RECORD EXCERPTS:

* * * *

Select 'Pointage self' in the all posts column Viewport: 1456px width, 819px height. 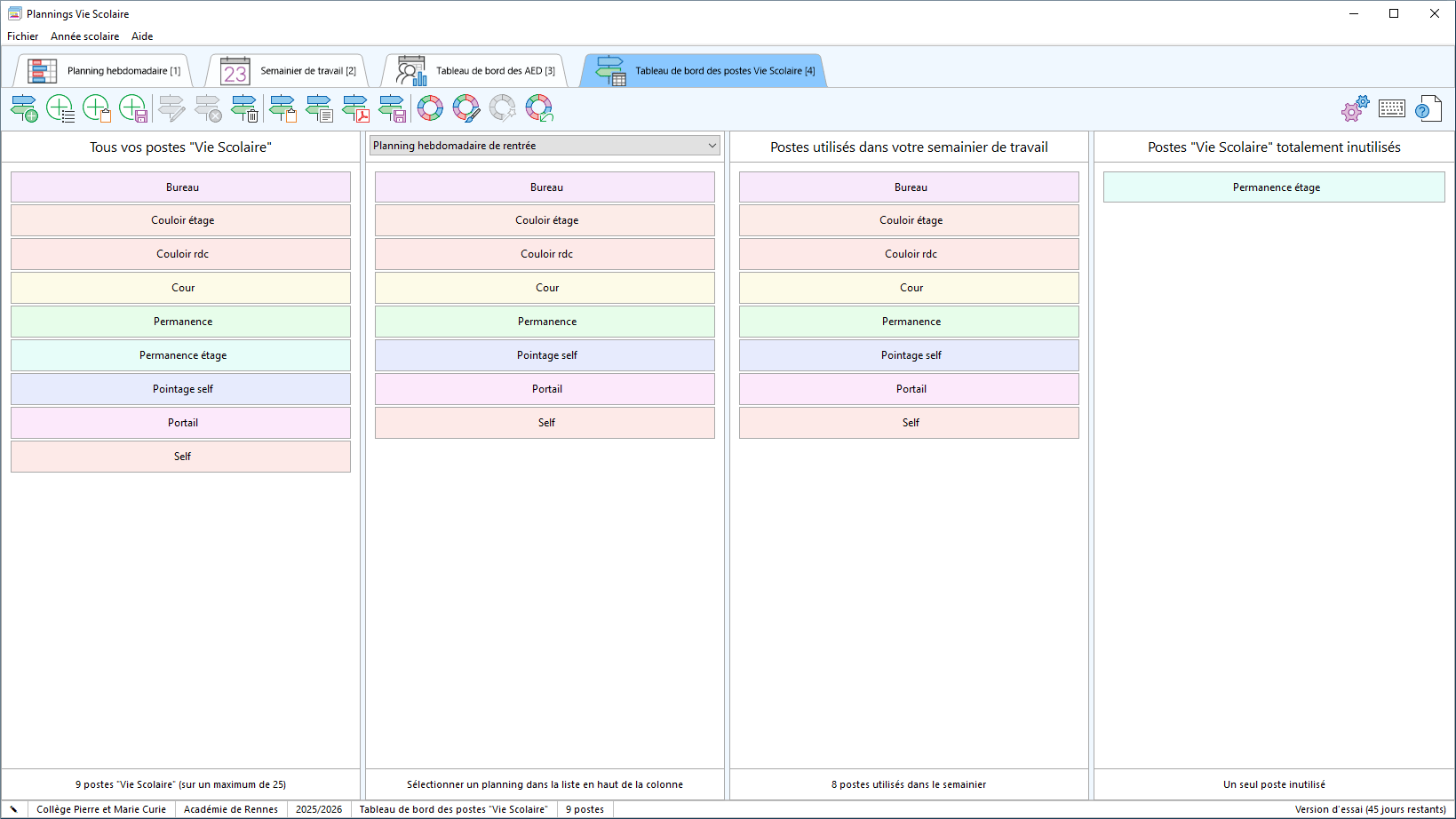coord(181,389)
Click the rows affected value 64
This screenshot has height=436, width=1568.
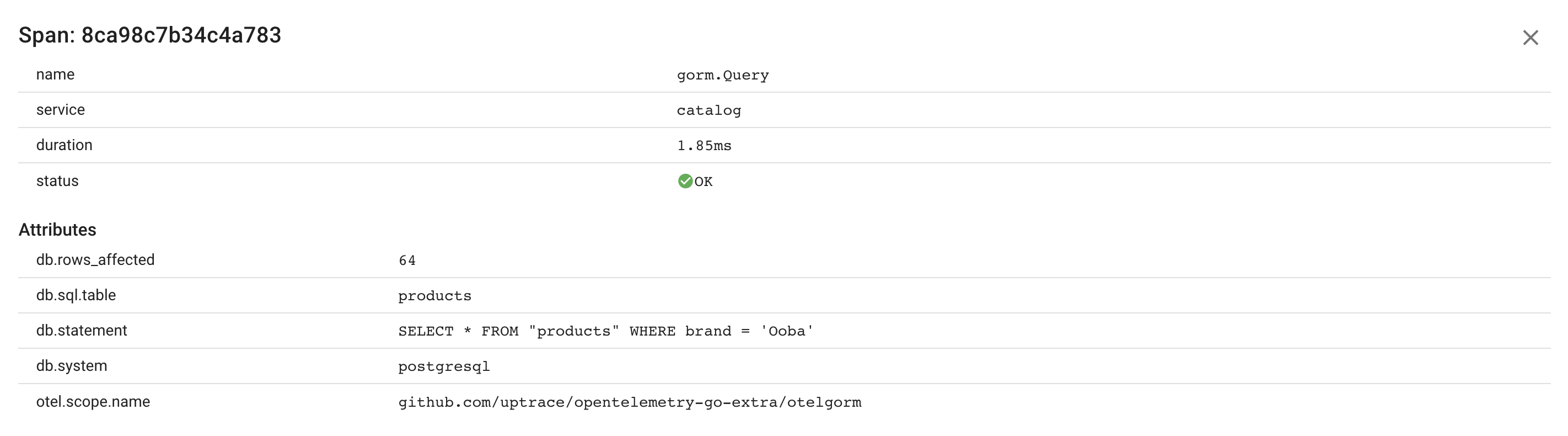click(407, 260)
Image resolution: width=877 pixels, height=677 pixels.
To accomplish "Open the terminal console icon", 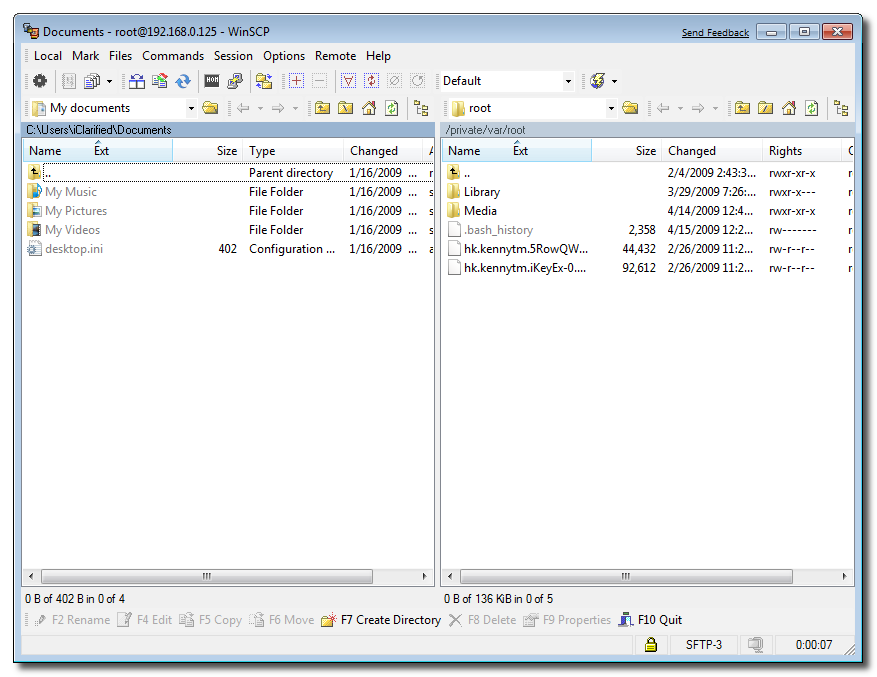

* * * *

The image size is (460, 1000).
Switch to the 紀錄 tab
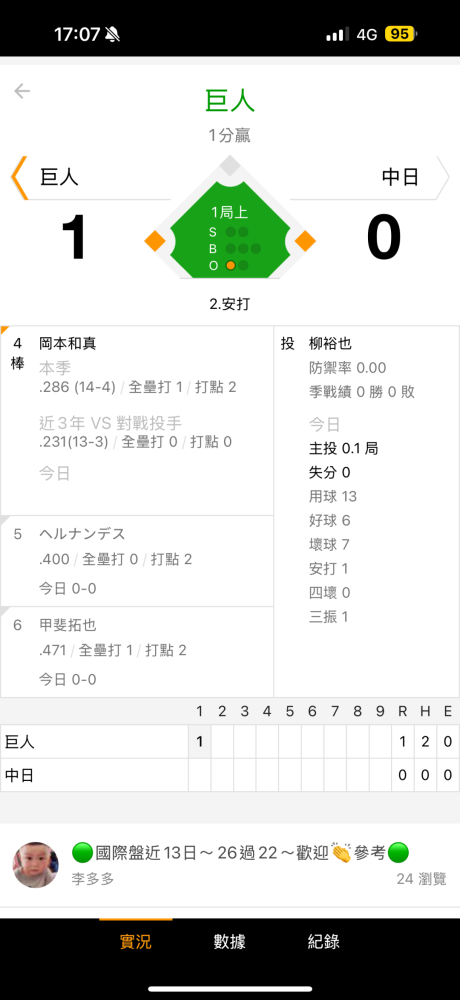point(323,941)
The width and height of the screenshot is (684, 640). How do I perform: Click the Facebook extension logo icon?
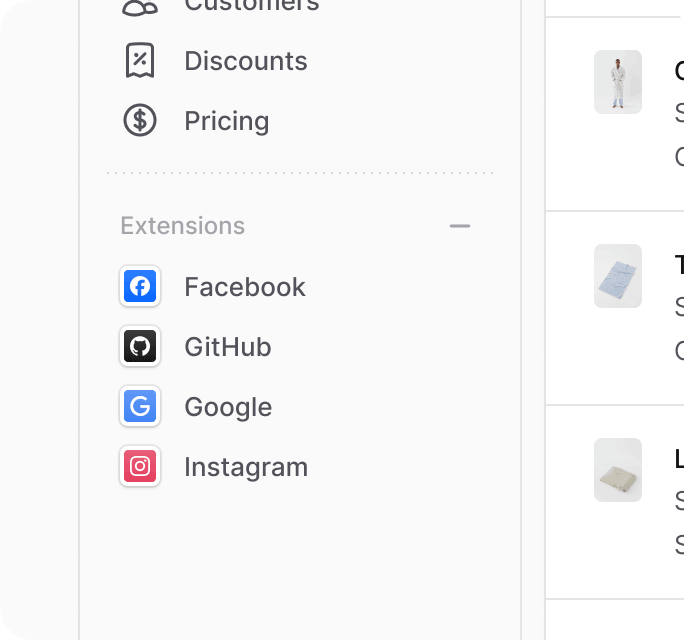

* * * *

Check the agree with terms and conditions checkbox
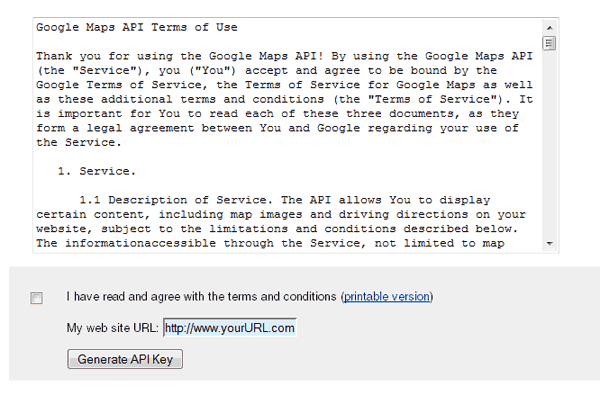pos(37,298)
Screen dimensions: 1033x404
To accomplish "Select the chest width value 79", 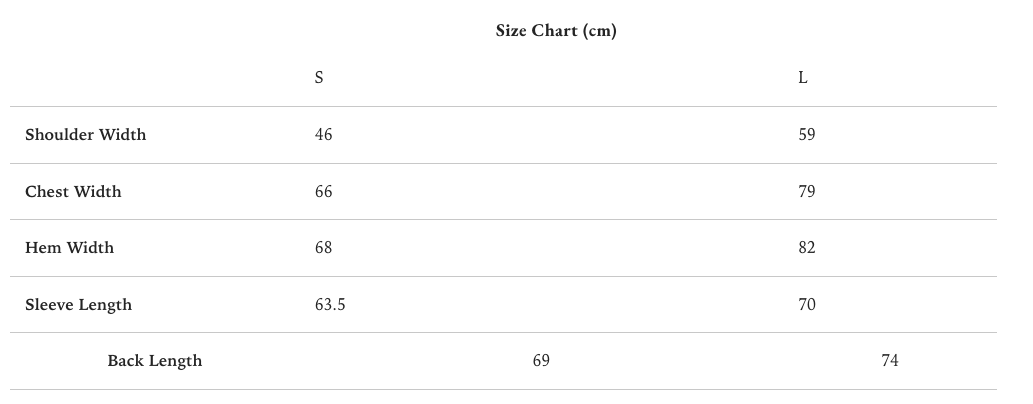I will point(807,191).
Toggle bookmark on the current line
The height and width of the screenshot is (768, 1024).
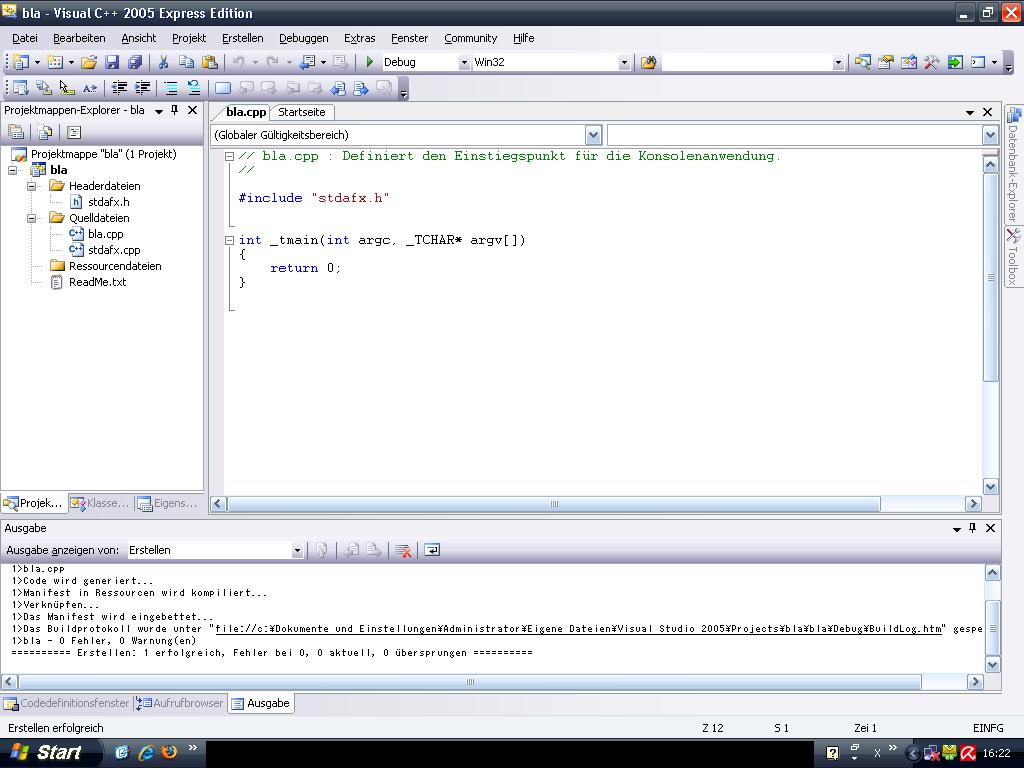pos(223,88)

* * * *

TASK: Exactly as written above, retype the lines starting at the one holding "The image size is (460, 1000)." and ending at the one holding "The width and", both included, but not the pictures.

OUTPUT FOR THIS EXERCISE:
The image size is (460, 1000).
Switch to the 紀錄 tab
point(323,941)
The width and height of the screenshot is (684, 640). How do I perform: Click the Facebook extension logo icon?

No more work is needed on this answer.